El descubrimiento del Nuevo Mundo a partir de 1492 supuso un gran cambio para América, pero asimismo para Europa, que antes del siglo XV carecía de buenos suministros de metales preciosos.

Grandes barcos cargados de oro, plata y otras riquezas comenzaron a desfilar entre los dos continentes, lo que provocó una transformación radical de la economía internacional.

Al amparo de esta situación y de este deseo "loco" de oro, surgieron "célebres" mitos como El Dorado y las siete ciudades de oro, que facilitaron la financiación de los viajes de las conquistas, como la de Hernán Cortés en México o la de Francisco Pizarro en Perú, recordaron los organizadores.

Más de cuatro siglos se prolongó la dominación del oro americano, que en el siglo XIX suponía el 65% del total mundial de este metal precioso.

A mediados del siglo XIX, la ruta de California dio origen a un mundo muy masculino, ávido de fortunas en un océano de buscavidas, que vieron en la explotación de las minas de oro una manera rápida de alcanzar el sueño americano y que queda reflejado en la exposición parisina.

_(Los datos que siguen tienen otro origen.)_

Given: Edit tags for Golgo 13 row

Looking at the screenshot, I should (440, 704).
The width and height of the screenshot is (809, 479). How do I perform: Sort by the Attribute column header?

Fue a finales de dicho siglo cuando el oro americano empezó a perder su hegemonía, a pesar de la importancia de las minas brasileñas, ilustrada con las imágenes del fotógrafo Sebastiao Salgado de la ‘Serra Prelada'.

A pesar de que desde el final de la Segunda Guerra Mundial el oro cedió al dólar su carácter de patrón monetario, sigue siendo, como se aprecia en el paseo propuesto por el museo de la capital francesa, un importante instrumento de reserva y el valor refugio por excelencia.

Además de su conocido uso en la joyería -más del 75% del oro se destina a este fin-, el metal precioso está presente en la actualidad en las tecnologías de la información y en las telecomunicaciones, así como en la industria aeronáutica.

Diferentes prácticas a lo largo de su historia, pero que no han impedido que el oro siga destilando una especie de fascinación, que se extiende hasta nuestros días traspasando todas las fronteras y que estará hasta el año próximo en el corazón de París.